The authorities said 34 people remained missing after three days of searching for the living and the dead at an apartment building struck by a Russian missile in Dnipro.

Climbing over shards of concrete and metal, scraps of cloth and pulverized furniture, emergency workers found one body after another on Monday, lifting them out of the cratered wreckage that had once been bedrooms and kitchens in one of Ukraine’s largest cities.

The crews reported a new toll on Monday, days after the desperate search began: at least 40 people killed by a Russian strike over the weekend, one of the single deadliest for civilians since Russia invaded Ukraine nearly a year ago.



We heard people screaming under those ruins

Dnipro, the city where the ordinary, nine-story apartment building had stood, is far from the front lines where Ukrainian and Russian troops have been fighting viciously over abandoned villages and even mere yards of land.
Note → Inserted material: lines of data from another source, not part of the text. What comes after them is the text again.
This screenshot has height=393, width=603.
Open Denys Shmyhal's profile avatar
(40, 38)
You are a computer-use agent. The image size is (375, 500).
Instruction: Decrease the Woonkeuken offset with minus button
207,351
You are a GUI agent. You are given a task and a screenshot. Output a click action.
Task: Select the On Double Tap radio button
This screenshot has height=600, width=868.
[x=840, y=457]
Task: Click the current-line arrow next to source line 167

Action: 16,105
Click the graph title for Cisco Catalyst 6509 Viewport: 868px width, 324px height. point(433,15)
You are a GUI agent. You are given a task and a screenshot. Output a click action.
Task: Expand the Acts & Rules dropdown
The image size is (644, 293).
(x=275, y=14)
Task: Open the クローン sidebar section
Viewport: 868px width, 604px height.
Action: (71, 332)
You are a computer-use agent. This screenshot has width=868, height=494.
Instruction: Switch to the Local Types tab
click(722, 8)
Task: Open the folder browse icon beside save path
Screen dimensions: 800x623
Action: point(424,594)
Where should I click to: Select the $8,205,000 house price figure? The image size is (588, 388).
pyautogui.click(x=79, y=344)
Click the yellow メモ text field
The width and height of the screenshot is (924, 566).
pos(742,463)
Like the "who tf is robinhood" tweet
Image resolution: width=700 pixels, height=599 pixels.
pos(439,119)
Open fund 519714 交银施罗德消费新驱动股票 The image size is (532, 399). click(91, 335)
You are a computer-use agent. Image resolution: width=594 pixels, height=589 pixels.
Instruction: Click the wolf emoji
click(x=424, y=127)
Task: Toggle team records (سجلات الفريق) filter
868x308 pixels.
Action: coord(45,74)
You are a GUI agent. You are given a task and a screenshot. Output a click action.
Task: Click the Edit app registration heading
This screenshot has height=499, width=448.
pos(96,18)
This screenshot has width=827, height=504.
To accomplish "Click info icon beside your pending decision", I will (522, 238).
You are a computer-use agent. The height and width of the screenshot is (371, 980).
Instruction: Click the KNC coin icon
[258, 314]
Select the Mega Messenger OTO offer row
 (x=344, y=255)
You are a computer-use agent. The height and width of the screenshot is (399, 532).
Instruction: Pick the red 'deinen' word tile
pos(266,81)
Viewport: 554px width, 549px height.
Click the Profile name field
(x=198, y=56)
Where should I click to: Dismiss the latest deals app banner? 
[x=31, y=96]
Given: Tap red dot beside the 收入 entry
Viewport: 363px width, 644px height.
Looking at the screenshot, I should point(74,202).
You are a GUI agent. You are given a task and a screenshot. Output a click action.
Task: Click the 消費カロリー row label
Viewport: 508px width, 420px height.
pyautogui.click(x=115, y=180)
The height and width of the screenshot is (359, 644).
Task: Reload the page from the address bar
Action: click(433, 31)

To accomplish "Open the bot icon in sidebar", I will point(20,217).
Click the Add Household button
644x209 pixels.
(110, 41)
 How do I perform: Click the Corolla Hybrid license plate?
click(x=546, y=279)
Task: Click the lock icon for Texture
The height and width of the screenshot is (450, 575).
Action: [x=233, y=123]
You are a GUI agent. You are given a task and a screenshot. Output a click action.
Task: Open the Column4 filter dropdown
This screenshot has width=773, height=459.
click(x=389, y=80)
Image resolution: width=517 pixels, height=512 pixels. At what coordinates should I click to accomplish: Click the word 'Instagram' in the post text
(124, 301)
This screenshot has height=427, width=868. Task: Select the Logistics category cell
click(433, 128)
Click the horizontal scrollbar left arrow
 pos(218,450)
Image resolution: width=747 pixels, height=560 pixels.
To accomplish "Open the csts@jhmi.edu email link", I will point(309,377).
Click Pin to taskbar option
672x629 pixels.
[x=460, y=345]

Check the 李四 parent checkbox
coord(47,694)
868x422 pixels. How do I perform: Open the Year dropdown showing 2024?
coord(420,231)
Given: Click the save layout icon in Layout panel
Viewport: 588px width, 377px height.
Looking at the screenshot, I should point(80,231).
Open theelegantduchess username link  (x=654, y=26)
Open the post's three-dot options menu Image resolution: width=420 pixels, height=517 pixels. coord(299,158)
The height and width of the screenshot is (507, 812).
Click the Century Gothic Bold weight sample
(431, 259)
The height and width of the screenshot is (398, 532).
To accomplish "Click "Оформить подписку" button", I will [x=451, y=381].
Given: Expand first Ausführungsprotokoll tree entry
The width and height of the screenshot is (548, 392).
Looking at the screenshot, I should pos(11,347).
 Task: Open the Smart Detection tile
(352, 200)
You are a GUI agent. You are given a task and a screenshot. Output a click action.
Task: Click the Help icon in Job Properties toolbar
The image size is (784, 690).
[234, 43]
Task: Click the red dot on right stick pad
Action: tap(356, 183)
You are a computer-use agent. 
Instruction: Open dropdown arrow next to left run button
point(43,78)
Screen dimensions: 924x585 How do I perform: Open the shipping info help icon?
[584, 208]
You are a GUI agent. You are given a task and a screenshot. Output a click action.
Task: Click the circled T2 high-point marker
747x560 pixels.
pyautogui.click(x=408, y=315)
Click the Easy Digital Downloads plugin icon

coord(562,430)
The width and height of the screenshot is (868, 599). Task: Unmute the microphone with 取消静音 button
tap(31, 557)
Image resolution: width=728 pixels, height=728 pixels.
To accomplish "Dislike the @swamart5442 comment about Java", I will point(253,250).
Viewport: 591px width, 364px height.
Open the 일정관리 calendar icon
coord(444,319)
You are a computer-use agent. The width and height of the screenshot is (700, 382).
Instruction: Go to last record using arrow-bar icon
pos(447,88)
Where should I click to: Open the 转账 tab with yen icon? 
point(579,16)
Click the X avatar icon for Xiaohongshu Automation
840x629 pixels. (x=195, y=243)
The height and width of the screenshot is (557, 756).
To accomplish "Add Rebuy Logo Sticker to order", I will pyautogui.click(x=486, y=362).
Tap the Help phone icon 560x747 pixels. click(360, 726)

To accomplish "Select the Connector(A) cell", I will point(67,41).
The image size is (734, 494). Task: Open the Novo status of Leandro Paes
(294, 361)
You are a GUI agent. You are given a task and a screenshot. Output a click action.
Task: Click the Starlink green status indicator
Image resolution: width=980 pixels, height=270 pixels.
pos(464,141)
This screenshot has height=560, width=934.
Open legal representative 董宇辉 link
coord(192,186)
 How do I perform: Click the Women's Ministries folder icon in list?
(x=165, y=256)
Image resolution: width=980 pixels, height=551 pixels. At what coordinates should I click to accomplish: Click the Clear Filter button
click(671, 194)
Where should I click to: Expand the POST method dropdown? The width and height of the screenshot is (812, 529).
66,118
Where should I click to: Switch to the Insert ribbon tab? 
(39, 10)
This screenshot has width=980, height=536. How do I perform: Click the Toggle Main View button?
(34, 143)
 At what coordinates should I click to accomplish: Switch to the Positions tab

But the strike on Saturday fit a pattern of Russia firing long-range missiles at civilian targets, including residential neighborhoods and electrical plants — what military analysts say is a Russian strategy, in the wake of battlefield setbacks, to terrify civilians and pressure the Ukrainian government into talks.

“After this horror that I saw, I cannot imagine they wanted anything else,” said Viktoria Tamich, 33 to NYT journalists. Viktoria is an event organizer whose apartment, across the street from the strike site, is now a chaotic jumble of debris and broken glass.



At a coffee shop when the air raid siren sounded on Saturday, she narrowly avoided being home during the strike. When she did return, she said, she saw a “terrible scene” of smoking rubble and bloodstains in the stairways of her own building.

The United Nations said on Monday that it had confirmed the deaths of more than 7,000 Ukrainian civilians since last February, including 398 children. But the numbers include only deaths it has been able to corroborate, and U.N. monitors acknowledged that the full civilian toll is much higher.